(Фрагмент текста):

= = = = = = =

К истории оценки природы и окружающего мира
Жалобы на разрушение природы и ландшафта почти столь же стары, как и сама культурная история Запада. Уже Плиний Старший (23-79 гг.) жаловался со ссылкой на написанное Катоном Старшим во втором веке до нашей эры сочинение, опиравшееся в своей основе на латифундическое хозяйство и, в определенной мере, являвшееся первым учебником сельского хозяйства, на то, что разорение почвы посредством всеобъемлющей в "ager Romanus" тенденции к образованию латифундий приняло угрожающий масштаб. Без чрезмерного преувеличения здесь можно говорить о раннем культурно-историческом варианте тех оценок использования и ущерба, которые зачастую имеют место тогда, когда природа в смысле развитого ландшафта сильно переоформлена посредством интенсивных цивилизационных мероприятий по использованию, редуцирована к богатству, приносящему доход, и изменена до такого состояния, которое ощущается как уничтожение природы 3.
Свой расцвет подобные оценки пережили в начале XIX столетия, когда в ходе начинающейся индустриализации сформировалось широкое движение по охране природы, которое вступило в борьбу против систематической инструментализации природы, ее деградации до одних только ресурсов 4 и заложило основу тому, что сегодня обычно обозначают как охрану природы и ландшафта. В качестве главных черт движения по охране природы XIX столетия можно отметить следующие. Во-первых, это требование бережного отношения, охраны сельскохозяйственных угодий, особенно сохранение в неизменном виде старых деревьев, источников, ручьев, водных поверхностей, холмов, утесов, скалистых пещер и глыб 5. Во-вторых, частично обосновывающий эти требования, окрашенный духом романтизма эстетически-философский интерес к "индивидуальному характеру" ландшафта (Гумбольдт), связанный с поиском доверительного обхождения с природой, создающего чувство защищенности. В-третьих, начало научных оценок в целях охраны природы, берущее свой исток около 1900 г.6. То, что изначально являлось "уходом за природным памятником", развилось к началу XX столетия в качестве ответной реакции на интенсивное использование природных областей до обширной "охраны природы и родины". При этом речь шла не только об охране отдельных природных феноменов, но и со все более возрастающей силой о проблеме сохранения целых природных комплексов: в качестве ландшафта для отдыха людей в районах индустриальной концентрации и одновременно в качестве душевной и социальной опоры, имеющей функцию создания и поддержания идентичности. Обе эти функции природы, консервирующая и политическая, в Германии нашли свое первое единое и всеобъемлющее регулирование в имперском законе об охране природы 1935 г.

= = = = = = =

(Исходные записи):
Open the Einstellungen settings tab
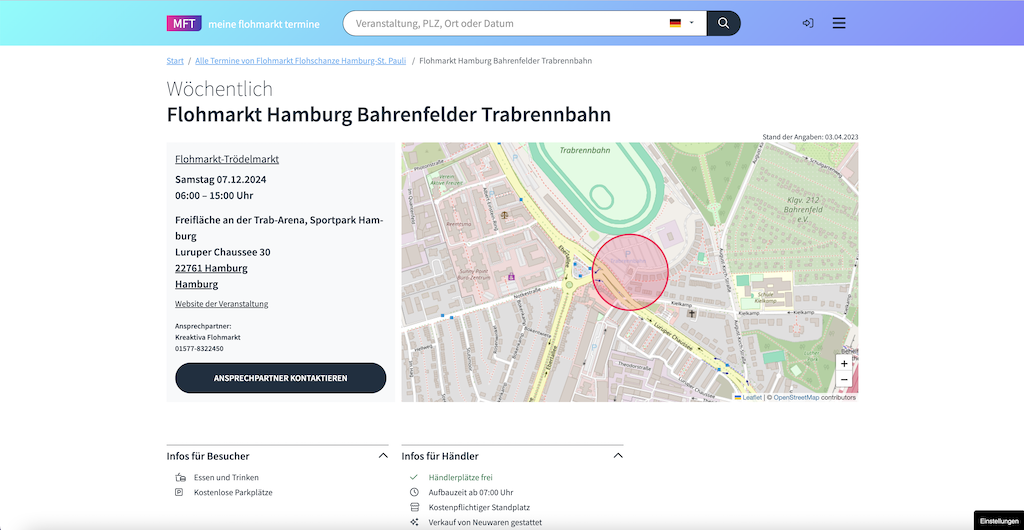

= = = = = = =

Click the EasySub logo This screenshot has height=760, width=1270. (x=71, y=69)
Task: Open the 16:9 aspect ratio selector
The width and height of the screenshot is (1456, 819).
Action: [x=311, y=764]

= = = = = = =

(Задания):
[1] Перечислите все природные объекты, которые, согласно тексту об истории охраны природы, движение XIX столетия требовало сохранять в неизменном виде.
[2] Напишите продолжение текста об истории охраны природы, начиная после его последнего предложения.
Записи служат самостоятельным материалом и к фрагменту текста не относятся.

(Ответы к заданиям):
[1] Старые деревья, источники, ручьи, водные поверхности, холмы, утесы, скалистые пещеры, глыбы.

[2]
Но и загрязнение воздуха, проблемы сточных вод и устранения отходов, короче говоря, "проблемы окружающей среды" не являются чем-то новым. Они были сопровождающим явлением начавшейся в XIX в. индустриализации. Энценсбергер указывает на то, что условия окружающей среды трудящихся в середине XIX в. были бы вполне достойны, говоря современным языком, "экологического рассмотрения"7. Условия на рабочем месте и жилищная ситуация были катастрофическими; питание было очень плохим, снабжение водой совершенно недостаточным, устранения отходов и сточных вод вовсе не существовало. То обстоятельство, что подобные непорядки не привели к основополагающей критике индустриализации, которой они были вызваны, удивляет исходя из сегодняшней перспективы многих. Причины, однако, лежат на поверхности. Ранее проблемы окружающей среды носили специфический классовый характер, в существенной мере они затрагивали рабочий класс в районах индустриальной концентрации, а, кроме того, существовала стойкая вера в смысл и необходимость техники и экономического роста. Эта вера приводила к тому, что качественное и количественное ужесточение бремени на окружающую среду (еще) не вело с началом экспансивной индустриализации после окончания Второй мировой войны к принципиальному сомнению в современном индустриальном обществе.